## Task to carry out
An exact copy is needed of each line from the one including "Click the Microsoft Azure product icon" through the last line of the entries, both ends counted, with nothing added.

## Given records
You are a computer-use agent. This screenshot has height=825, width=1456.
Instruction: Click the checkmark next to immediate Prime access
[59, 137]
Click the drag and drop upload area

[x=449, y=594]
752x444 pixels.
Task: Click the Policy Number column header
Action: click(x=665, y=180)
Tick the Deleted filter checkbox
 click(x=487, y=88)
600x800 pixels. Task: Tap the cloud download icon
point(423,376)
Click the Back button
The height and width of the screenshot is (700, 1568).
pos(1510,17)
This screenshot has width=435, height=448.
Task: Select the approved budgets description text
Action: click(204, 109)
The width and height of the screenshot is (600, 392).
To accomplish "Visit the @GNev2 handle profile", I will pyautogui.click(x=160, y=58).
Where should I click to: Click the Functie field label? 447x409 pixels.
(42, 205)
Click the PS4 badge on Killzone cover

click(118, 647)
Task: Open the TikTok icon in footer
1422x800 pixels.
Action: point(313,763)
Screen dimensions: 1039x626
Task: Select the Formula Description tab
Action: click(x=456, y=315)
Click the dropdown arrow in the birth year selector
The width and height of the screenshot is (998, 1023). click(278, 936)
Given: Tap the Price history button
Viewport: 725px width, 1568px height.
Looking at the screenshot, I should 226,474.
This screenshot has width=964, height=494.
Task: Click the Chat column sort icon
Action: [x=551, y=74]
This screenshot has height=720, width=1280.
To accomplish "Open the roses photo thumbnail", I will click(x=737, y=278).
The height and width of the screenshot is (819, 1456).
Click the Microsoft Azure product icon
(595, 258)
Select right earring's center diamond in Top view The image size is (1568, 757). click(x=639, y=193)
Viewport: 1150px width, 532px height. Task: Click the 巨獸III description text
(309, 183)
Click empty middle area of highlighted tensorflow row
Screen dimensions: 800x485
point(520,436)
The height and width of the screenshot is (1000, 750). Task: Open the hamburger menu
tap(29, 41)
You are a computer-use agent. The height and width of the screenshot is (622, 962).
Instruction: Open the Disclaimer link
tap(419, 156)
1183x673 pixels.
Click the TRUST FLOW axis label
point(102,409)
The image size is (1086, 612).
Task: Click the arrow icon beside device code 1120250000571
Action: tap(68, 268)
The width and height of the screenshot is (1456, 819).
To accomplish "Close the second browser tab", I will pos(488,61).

## Response for this exercise
Click the Microsoft Azure product icon
(595, 258)
Select right earring's center diamond in Top view The image size is (1568, 757). click(x=639, y=193)
Viewport: 1150px width, 532px height. Task: Click the 巨獸III description text
(309, 183)
Click empty middle area of highlighted tensorflow row
Screen dimensions: 800x485
point(520,436)
The height and width of the screenshot is (1000, 750). Task: Open the hamburger menu
tap(29, 41)
You are a computer-use agent. The height and width of the screenshot is (622, 962).
Instruction: Open the Disclaimer link
tap(419, 156)
1183x673 pixels.
Click the TRUST FLOW axis label
point(102,409)
The image size is (1086, 612).
Task: Click the arrow icon beside device code 1120250000571
Action: tap(68, 268)
The width and height of the screenshot is (1456, 819).
To accomplish "Close the second browser tab", I will pos(488,61).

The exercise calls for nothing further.